«Em Portugal, houve nas últimas décadas uma explosão de investigações que alargou imenso as temáticas (…) Sabemos hoje muito mais sobre o que aconteceu no território que veio a tornar-se Portugal, e sobre o reino português, do que há 25 anos, e de uma forma mais plural» - palavras da historiadora Maria de Lurdes Rosa, na entrevista que serve de introdução a este especial Visão História.
A publicação cumpre aquilo que a historiadora nos promete. Abrange toda a época medieval (do século V ao XV), dando-nos informações sobre aspetos normalmente desprezados pela nossa História, mas essenciais para entendermos a formação de Portugal e as raízes do nosso povo, como a época dos reinos Suevo e Visigodo e a era islâmica, bem mais diversificada do que aquilo que nos fizeram crer, durante séculos. Além disso, apresenta artigos sobre a vida dos camponeses, os mesteres, a organização da sociedade, as finanças, o ensino, a cultura, a literatura, etc. Porque estudar a História não é apenas decorar datas e nomes de reis, batalhas e guerras.
E, no entanto, "não há bela sem senão". O artigo sobre D. Afonso Henriques, cheio de incongruências, não possui o nível qualitativo das outras contribuições. Para começar, o autor, Luís Almeida Martins, diz-nos que o «político e jurista Diogo Freitas do Amaral (…) deu em 2006 à estampa o livro D. Afonso Henriques - Biografia». Na verdade, esse livro é seis anos mais velho, foi publicado, pela primeira vez, no ano 2000, pela Bertrand Editora. Mais à frente, D. Teresa surge como sendo galega, quando não se sabe ao certo onde nasceu, embora se considere ter sido leonesa. Aponta-se o castelo leonês de Ulver, situado nos montes do Bierzo, como local do seu nascimento.
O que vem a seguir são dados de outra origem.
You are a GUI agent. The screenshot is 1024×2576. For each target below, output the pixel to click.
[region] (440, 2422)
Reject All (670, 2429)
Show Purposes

Luís Almeida Martins diz-nos ainda haver uma lenda que diz ser D. Afonso Henriques filho de Egas Moniz, ou seja, o nosso primeiro rei teria sido fruto dos amores ilícitos de D. Teresa com o fidalgo de Ribadouro! Ora, a lenda não fala de “amores ilícitos”. O pequeno Afonso teria nascido aleijado das pernas e D. Egas Moniz, encarregado da sua educação, resolveu trocá-lo, ainda bebé, por um filho seu da mesma idade. Neste caso, a mãe nunca poderia ser D. Teresa! E, para dar mais um exemplo da falta de cuidado na escrita deste capítulo, atente-se à seguinte passagem: «já com 60 anos, D. Afonso Henriques (…) tentou apoderar-se de Badajoz. Ali, teve de lutar contra mouros e leoneses, acabando prisioneiro de Afonso VII (…) Acabaria por ser libertado pelo primo em troca de uma faixa de terreno na Galiza». Na verdade, quando o nosso primeiro rei atacou Badajoz, em 1169, o seu primo estava já morto há doze anos! Quem o fez prisioneiro foi Fernando II de Leão, filho do dito Afonso VII. E, diga-se de passagem, genro do próprio Afonso Henriques.
Tenho ainda uma crítica a fazer a este especial Visão História: falta um artigo dedicado a D. Teresa! Ela aparece-nos em vários momentos, incluindo um capítulo intitulado Ser Rainha, no meio de, por exemplo, D. Mafalda de Saboia, D. Isabel ou D. Filipa de Lencastre. D. Teresa não se enquadra, porém, neste contexto. Ela não se limitou a ser esposa de um rei (até porque foi casada com um conde); ela regeu sozinha sobre o condado Portucalense durante dezasseis anos. D. Henrique continua a ter mais destaque do que ela. Mas, como eu já referi no Delito de Opinião, D. Teresa marcou indubitavelmente a independência em relação a sua meia-irmã D. Urraca, a única herdeira do imperador Afonso VI. Recusou-se terminantemente a prestar-lhe vassalagem, assim como ao sobrinho (depois da morte de D. Urraca em 1126). Ou seja: muito mais do que o conde D. Henrique, ela foi a preparadora do caminho que seu filho haveria de percorrer.
Pelos vistos, e apesar do avanço do estudo histórico, D. Teresa ainda é limitada à adúltera, a quem o filho teve de pôr na ordem. E, não contentes com os irmãos de Trava, ainda lhe querem impingir outro amante, o próprio Egas Moniz! Haja paciência!